Multi Spherical Type
Pada jenis ruang bakar ini, ruang bakar berbentuk  dua bulatan penuh . Dimana bentuk ini dibuat pada kepada piston.

Keuntungan Ruang bakar tipe injeksi Langsung
a). Penampang permukaan ruang injeksi langsung yang kecil dapat mengurangi kerugian panas sehingga menaikkan temperatur udara yang dikompresikan dan menyempurnakan pembakaran. Pada tipe ini pemanasan awal tidak diperlukan untuk start dengan suhu udara sekitarnya normal. Efisiensi pana yang tinggi disini juga dapat meningkatkan output dan menghemat penggunaan bahan bakar diesel.
b). Struktur cylinder head lebih sederhana, jadi kemungkinan detonation karena panas akan lebih kecil
c). Karena kerugian panasnya kecil, maka perbandingan kompresinya dapat diturunkan.

Kerugian Ruang bakar tipe injeksi langsung
a). Pompa injeksi harus mampu menghasilkan tekanan tinggi yang diperlukan untuk meng atomisasikan bahan bakar dengan memaksanya keluar melalui nozle tipe berlubang banya (multi hole)
b).  Kecepatan maximumnya lebih rendah karena pusaran campuran bahan bakar lebih kecil daripada tipe ruang bakar tambahan (auxilary combustion chamber)
c). Tekanan pembakaran yang tinggi menimbulkan suara yang lebih keras dan resiko knocking lebih besar
d). Mesin sangat peka terhadap kualitas bahan bakar, biasanya diperlukan bahan bakar yang bermutu tinggi

Pada perkembangan teknologi mesin diesel masa kini, jenis ruang bakar langsung menjadi pilihan tepat bagi industri otomotif saat ini. Karena kelebihan ruang bakar jenis ini, mesin diesel tidak membutuhkan pemanas awal seperti busi pijar (Glow plug) yang membantu memanaskan ruang bakar pada awal stater pada kondisi mesin dingin.

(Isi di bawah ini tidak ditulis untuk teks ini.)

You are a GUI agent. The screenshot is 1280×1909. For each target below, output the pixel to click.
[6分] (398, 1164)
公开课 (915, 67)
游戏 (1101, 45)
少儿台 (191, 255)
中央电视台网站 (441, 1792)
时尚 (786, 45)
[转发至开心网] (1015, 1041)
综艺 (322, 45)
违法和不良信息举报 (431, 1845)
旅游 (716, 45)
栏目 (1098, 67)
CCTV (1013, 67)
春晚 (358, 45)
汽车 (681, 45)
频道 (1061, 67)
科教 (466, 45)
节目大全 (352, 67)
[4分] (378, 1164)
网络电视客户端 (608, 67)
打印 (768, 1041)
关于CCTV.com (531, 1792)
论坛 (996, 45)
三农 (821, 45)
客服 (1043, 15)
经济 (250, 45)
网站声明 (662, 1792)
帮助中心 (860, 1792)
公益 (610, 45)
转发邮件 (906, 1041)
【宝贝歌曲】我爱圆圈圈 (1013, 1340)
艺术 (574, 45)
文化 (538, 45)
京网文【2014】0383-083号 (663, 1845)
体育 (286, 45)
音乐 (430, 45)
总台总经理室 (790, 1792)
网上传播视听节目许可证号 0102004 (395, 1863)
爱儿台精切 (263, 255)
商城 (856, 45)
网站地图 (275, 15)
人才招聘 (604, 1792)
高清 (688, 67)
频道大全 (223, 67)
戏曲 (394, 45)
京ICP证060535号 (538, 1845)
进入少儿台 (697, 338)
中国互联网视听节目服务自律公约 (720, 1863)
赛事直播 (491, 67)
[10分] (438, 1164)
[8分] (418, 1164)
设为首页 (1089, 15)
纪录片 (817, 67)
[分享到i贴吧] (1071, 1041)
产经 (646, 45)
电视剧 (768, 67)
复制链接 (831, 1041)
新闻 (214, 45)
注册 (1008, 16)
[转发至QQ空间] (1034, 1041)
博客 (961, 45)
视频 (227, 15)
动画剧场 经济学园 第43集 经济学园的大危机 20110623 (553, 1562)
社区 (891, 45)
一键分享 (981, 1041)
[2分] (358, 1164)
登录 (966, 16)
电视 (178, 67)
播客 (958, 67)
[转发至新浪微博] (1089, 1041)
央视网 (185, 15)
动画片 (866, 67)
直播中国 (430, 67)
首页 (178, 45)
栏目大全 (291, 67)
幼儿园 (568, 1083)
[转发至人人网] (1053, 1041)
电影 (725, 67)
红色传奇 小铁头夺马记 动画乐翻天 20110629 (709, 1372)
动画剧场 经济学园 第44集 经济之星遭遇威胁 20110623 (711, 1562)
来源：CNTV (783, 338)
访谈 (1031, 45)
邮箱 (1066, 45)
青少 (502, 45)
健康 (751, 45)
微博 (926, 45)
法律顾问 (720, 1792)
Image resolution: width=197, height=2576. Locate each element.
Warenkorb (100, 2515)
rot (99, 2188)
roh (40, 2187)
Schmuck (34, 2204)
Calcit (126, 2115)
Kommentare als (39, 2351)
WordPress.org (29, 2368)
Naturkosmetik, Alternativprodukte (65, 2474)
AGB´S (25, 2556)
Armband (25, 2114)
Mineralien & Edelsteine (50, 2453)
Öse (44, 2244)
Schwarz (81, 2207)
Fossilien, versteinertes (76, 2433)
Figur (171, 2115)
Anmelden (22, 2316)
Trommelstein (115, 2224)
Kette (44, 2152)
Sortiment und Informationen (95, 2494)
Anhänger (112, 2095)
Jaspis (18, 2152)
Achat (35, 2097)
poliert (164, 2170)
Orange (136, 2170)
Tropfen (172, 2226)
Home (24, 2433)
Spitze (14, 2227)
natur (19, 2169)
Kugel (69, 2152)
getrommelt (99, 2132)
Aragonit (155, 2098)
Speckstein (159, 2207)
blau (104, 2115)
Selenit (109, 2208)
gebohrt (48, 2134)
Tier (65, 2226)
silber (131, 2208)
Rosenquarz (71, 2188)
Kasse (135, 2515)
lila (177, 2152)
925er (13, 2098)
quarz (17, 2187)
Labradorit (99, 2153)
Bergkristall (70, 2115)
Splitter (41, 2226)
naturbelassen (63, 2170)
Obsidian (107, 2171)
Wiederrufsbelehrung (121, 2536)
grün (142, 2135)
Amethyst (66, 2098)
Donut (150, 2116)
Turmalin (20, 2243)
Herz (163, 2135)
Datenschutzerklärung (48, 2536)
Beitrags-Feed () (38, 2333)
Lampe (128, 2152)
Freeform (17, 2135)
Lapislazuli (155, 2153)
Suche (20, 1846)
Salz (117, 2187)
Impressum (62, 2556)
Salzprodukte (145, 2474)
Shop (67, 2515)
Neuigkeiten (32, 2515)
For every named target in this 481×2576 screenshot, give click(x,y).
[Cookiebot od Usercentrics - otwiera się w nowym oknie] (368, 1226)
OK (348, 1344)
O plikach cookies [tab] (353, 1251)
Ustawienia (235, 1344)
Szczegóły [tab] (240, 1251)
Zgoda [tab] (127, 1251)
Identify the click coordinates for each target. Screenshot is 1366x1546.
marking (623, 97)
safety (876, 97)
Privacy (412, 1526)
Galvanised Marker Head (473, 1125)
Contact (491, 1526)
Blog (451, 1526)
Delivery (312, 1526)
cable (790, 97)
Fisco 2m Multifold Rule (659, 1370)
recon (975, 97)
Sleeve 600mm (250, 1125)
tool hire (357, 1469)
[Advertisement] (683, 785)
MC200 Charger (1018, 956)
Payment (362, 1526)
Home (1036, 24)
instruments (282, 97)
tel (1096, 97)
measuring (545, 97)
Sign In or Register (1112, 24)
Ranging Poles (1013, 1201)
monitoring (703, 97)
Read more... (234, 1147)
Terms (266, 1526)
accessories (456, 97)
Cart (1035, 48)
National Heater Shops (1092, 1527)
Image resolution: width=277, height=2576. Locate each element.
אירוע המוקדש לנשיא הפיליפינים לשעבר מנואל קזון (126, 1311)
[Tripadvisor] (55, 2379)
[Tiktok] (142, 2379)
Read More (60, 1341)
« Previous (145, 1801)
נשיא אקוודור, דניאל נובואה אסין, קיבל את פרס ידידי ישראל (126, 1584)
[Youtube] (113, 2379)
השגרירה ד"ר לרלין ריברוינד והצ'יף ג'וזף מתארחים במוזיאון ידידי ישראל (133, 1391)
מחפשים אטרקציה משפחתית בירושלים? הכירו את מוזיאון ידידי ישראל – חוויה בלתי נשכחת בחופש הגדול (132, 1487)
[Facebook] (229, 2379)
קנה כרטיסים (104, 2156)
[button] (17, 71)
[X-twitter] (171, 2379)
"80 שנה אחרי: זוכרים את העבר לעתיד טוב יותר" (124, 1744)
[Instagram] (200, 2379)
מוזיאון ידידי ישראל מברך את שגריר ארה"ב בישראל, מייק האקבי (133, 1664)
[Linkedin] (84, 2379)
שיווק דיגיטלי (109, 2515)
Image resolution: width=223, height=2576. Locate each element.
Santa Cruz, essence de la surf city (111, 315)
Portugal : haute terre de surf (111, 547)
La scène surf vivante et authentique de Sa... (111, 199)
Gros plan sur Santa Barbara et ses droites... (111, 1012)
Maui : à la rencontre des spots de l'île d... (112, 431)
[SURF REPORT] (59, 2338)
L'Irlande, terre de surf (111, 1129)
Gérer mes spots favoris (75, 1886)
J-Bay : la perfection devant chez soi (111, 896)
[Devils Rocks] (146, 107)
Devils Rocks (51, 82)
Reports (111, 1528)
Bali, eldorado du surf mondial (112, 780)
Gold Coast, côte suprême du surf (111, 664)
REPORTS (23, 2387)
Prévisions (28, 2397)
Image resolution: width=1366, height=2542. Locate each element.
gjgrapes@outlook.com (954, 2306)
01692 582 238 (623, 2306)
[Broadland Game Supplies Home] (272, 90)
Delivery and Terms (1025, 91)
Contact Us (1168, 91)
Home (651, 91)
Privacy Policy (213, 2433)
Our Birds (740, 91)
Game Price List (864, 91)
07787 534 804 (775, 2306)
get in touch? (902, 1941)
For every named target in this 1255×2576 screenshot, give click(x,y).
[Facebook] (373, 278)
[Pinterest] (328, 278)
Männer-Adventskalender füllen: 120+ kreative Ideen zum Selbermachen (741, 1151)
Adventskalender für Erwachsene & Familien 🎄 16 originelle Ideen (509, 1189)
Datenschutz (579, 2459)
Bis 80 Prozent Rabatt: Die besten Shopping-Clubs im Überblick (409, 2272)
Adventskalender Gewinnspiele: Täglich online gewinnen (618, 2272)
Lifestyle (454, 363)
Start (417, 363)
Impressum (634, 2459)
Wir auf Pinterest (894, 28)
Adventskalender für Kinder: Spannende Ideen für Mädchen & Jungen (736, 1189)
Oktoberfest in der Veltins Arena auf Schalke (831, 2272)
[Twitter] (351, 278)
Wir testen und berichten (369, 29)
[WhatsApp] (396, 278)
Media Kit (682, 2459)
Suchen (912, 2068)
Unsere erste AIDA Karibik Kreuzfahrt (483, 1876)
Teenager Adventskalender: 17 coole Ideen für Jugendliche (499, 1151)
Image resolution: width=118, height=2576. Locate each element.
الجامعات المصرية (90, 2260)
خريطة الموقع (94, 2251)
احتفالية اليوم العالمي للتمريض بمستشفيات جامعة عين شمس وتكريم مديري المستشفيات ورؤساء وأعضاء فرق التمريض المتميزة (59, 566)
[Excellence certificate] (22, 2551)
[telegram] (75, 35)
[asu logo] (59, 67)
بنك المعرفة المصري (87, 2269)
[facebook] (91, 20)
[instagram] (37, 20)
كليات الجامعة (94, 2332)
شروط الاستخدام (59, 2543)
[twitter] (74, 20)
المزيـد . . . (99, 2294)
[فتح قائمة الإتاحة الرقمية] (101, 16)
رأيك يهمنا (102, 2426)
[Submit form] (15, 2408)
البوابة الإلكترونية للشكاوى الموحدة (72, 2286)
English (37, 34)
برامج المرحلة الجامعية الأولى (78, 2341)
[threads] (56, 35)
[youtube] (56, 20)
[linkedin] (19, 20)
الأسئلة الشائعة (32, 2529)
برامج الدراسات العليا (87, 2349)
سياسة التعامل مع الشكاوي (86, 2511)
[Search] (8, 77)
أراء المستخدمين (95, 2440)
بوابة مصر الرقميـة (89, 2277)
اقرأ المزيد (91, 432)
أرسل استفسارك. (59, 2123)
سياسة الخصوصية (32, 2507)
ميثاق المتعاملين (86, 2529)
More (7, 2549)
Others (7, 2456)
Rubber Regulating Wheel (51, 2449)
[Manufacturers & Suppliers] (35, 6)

2. Ruang Bakar Tidak Langsung 

Pada jenis ruang bakar tidak langsung, nozle injector tidak langsung menyemprotkan bahan bakar ke dalam ruang pembakaran. Melainkan pada ruang perantara sebelum masuk kedalam ruang bakar. Adapun jenis ruang bakar tidak langsung pada mesin diesel yaitu :

a. Swirl Chamber Type
Swirl Chamber Type

b. Precombution Chamber Type

Precombution Chamber Type
Pada perkembangannya jenis ruang bakar tidak langsung pada mesin diesel sudah jarang digunakan paad kenderaan - kenderaan saat ini, karena jenis ini harus menggunakan busi pijar sebagai pemanas awal.